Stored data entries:
◆ ◆ ◆ ◆ ◆ ◆ ◆
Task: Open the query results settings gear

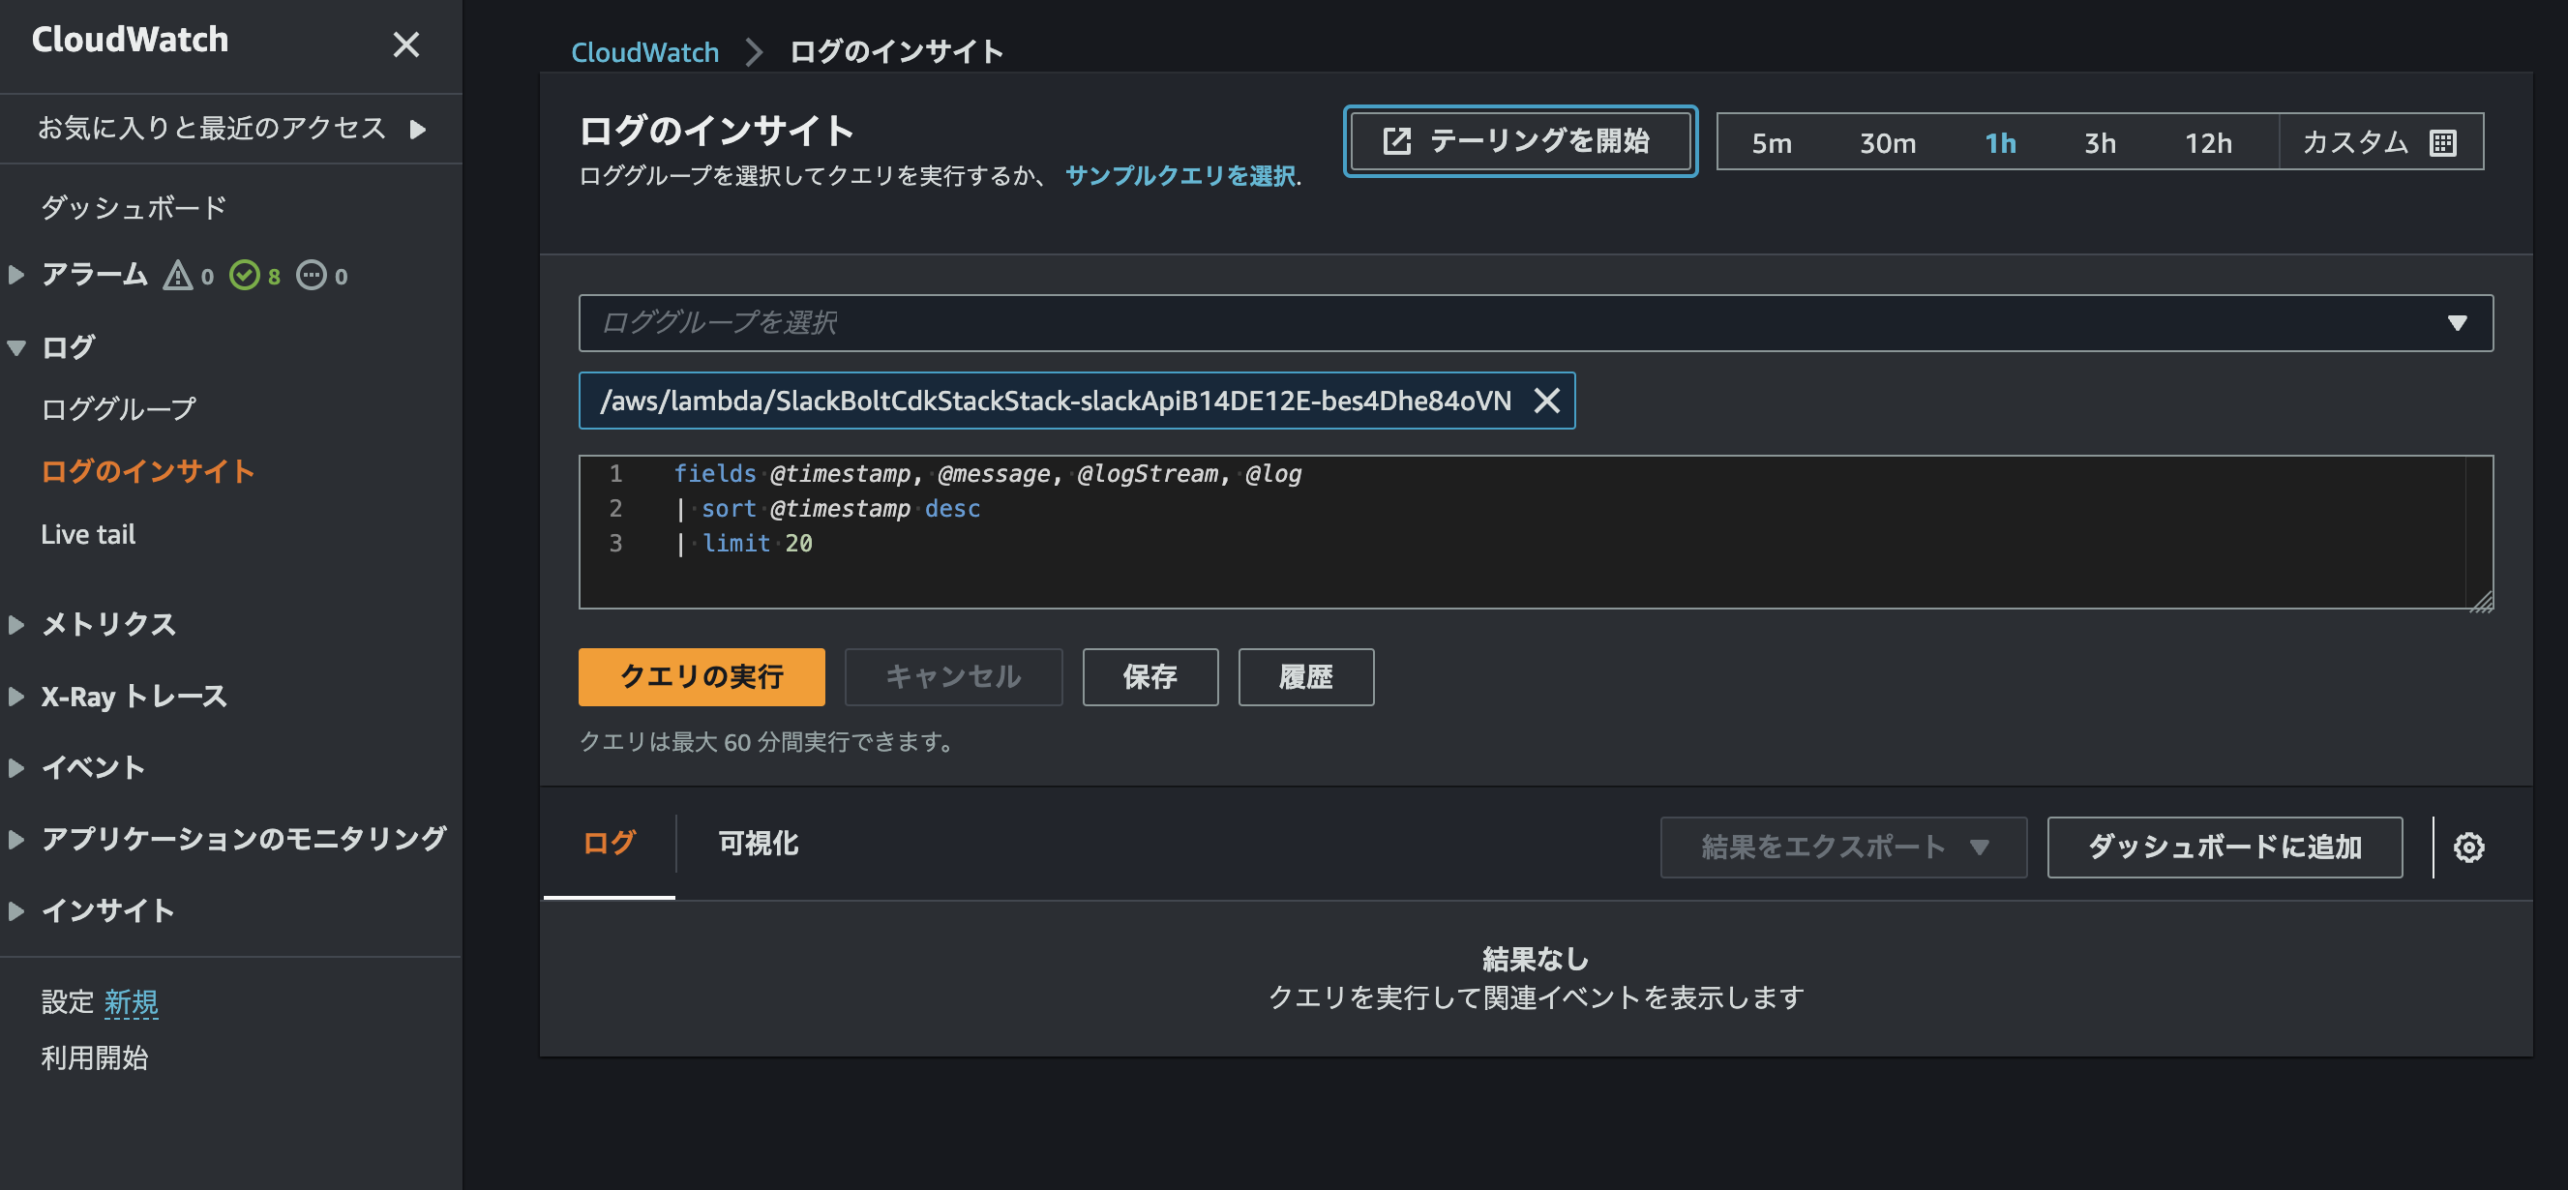Action: click(2469, 847)
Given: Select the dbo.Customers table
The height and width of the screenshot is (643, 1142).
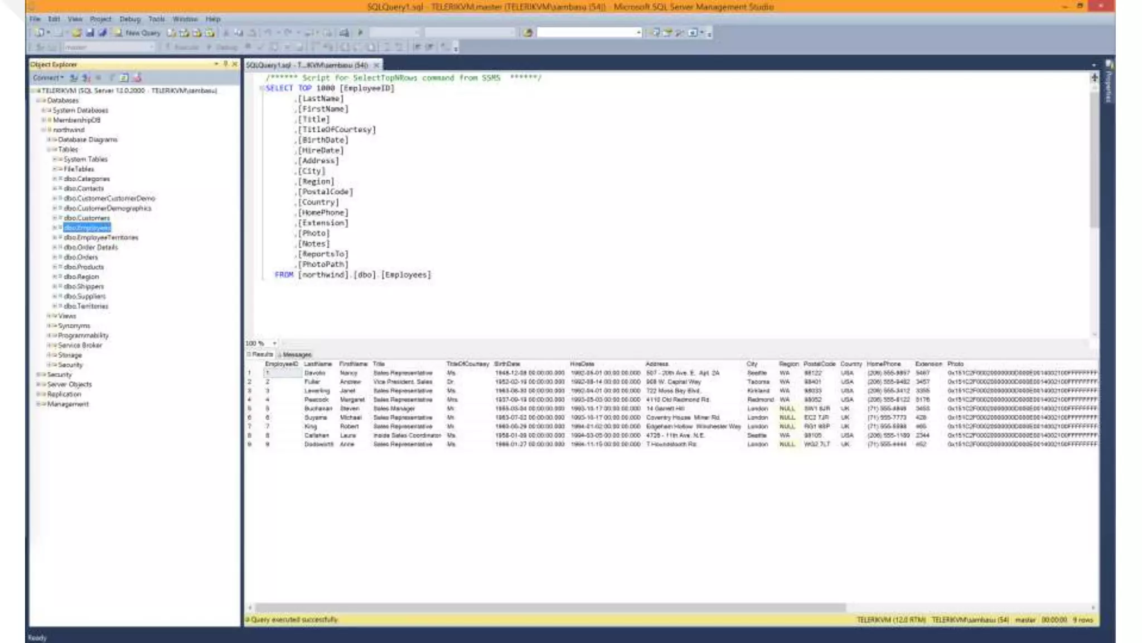Looking at the screenshot, I should [x=86, y=218].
◆ ◆ ◆ ◆ ◆ ◆ ◆
# REQUIREMENT
Repeat only the lines from the one holding "Given: Select the dbo.Customers table" through the last line of the data, inclusive. Keep the pictures out.

# TASK OUTPUT
Given: Select the dbo.Customers table
The height and width of the screenshot is (643, 1142).
Looking at the screenshot, I should [x=86, y=218].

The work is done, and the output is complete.